Chapter 5

3 0 0
                                    

"Kenapa nggak ke kedai patbingsoo Geumja-ahjumma saja, sih? Gerah, nih," aku menyebutkan nama pemilik kedai kecil di pinggir jalan sekitar tiga ratus meter dari komplek apartemen kami. Patbingsoo-nya enak. Janghyuk-Oppa mengajak kami jajan di situ di malam pertama kami di Seoul, dan sampai sekarang selalu jadi langganan kami. Kane mengangkat alisnya, seolah tak percaya.

"Kau bercanda? Tempat itu kan penuh terus kalau panas kayak gini," dia mendengus. "Beli es krim saja di minimarket."

Aku cemberut. Harap catat: Musim panas di Seoul, malam hari pun terasa panas. Aku hanya pakai kaus tipis tanpa lengan begini saja masih merasa kegerahan. Kane ngajak nongkrongnya di taman di tepi Sungai Han, pula. Jaraknya mungkin ada sekitar satu kilometer. Bikin makin panas saja jalan kaki sejauh itu.

"Memangnya taman nggak penuh juga? Cuaca kayak gini yang jalan-jalan juga banyak."

"Sungai Han itu panjang, Seungae," lagi-lagi, Kane menjawab seperti tengah menerangkan bahwa api itu panas untuk yang keseribu lima ratus tujuh puluh dua kalinya ke anak TK. "Penuh di satu tempat bisa pindah cari spot lain."

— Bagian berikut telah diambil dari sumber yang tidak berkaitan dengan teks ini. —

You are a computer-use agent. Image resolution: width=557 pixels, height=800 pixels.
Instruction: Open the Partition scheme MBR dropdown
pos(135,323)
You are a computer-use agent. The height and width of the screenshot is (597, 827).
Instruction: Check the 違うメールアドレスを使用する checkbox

Agak horor juga membayangkan skenario terburuk menyusuri Sungai Han hingga menemukan tempat yang nyaman untuk ditongkrongi. Bagaimana kalau kami benar-benar harus menyusuri dari ujung ke ujung—nggak. Ya ampun Brandie kau kok bego banget. Satu Korea harus tumpah semua ke area sungai buat bikin tepian itu penuh sesak dari ujung ke ujung.

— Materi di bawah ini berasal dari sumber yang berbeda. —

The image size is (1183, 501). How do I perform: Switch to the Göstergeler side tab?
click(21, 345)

"Pertunjukan kembang api kan masih akhir bulan nanti."

"Kau pikir aku sepikun itu sampai lupa?"

Kadang-kadang aku pingin mencuci mulut Kane pakai sabun sampai bersih. Pakai pemutih sekalian.

"Terus ngapain kau ngajak aku ke sana sekarang?"

"Pingin aja."

"Jangan bohong," mataku menyipit—nggak kelihatan juga sih bedanya, mataku kan sudah segaris dari sananya. Tapi mengerti lah maksudku apa.

"Benar-benar, kau ini," dia geleng-geleng kepala. Kalau tangannya tidak penuh memegang es krim dan kantung plastik berisi botol minuman dingin di tangan lain, mungkin dia sudah menjitakku habis-habisan. "Kayaknya waktu Tuhan menciptakanmu, Dia kesandung atau apa sampai menumpahkan sekaleng besar rasa kepenasaran di adonanmu."

"Ha." Kutonjok lengan atasnya. "Daripada kau. Jatah jahil dan sombong satu planet tumpah ke adonanmu semua."

Dia terkekeh. "Aku nggak sombong, Seungae," menurutmu, kalau ada orang yang berkata dia tidak sombong tapi dengan nada seolah dia tahu seluruh rahasia alam semesta ditambah bonus seringai yang seperti berkata 'I'm your God' atau sesuatu seperti itu, mana yang lebih kau percaya? "Aku cuma menyatakan fakta."

Tuh, kan. Apa namanya kalau bukan sombong. Membalasnya lagi cuma membuang energi dan bikin makin panas di malam yang lembab dan panas ini. Belum lagi bangku tempat kami biasa nongkrong sudah ditempati dua orang yang—kayaknya—sedang pacaran (pacaran atau berantem, sih? Euuhh. Jauh-jauh deh). Taksi air membelah permukaan sungai yang berkilauan memantulkan cahaya lampu dari seisi kota ketika lewat, deru mesinnya menggema di sela-sela riuh lalu lintas. Kami menyusuri tepian sungai sampai ke area taman di bawah jembatan. Ada bangku kosong di samping petak bunga.

"Jadi kau mau ngomong tentang apa?" meski aku berhenti mengoreknya sepanjang perjalanan tadi, rasa penasaranku belum hilang. Untuk apa Kane sengaja membawaku jauh-jauh nongkrong di sini kalau yang dibicarakan bukan sesuatu yang penting? Atau, yah, sesuatu yang mungkin tidak boleh diketahui oleh siapa-siapa lagi. Awas saja kalau tidak penting.

"Kau betulan mau ikut audisi, nih?"

Aku menganga tak percaya. Jadi ini 'hal serius' yang mau dibicarakan?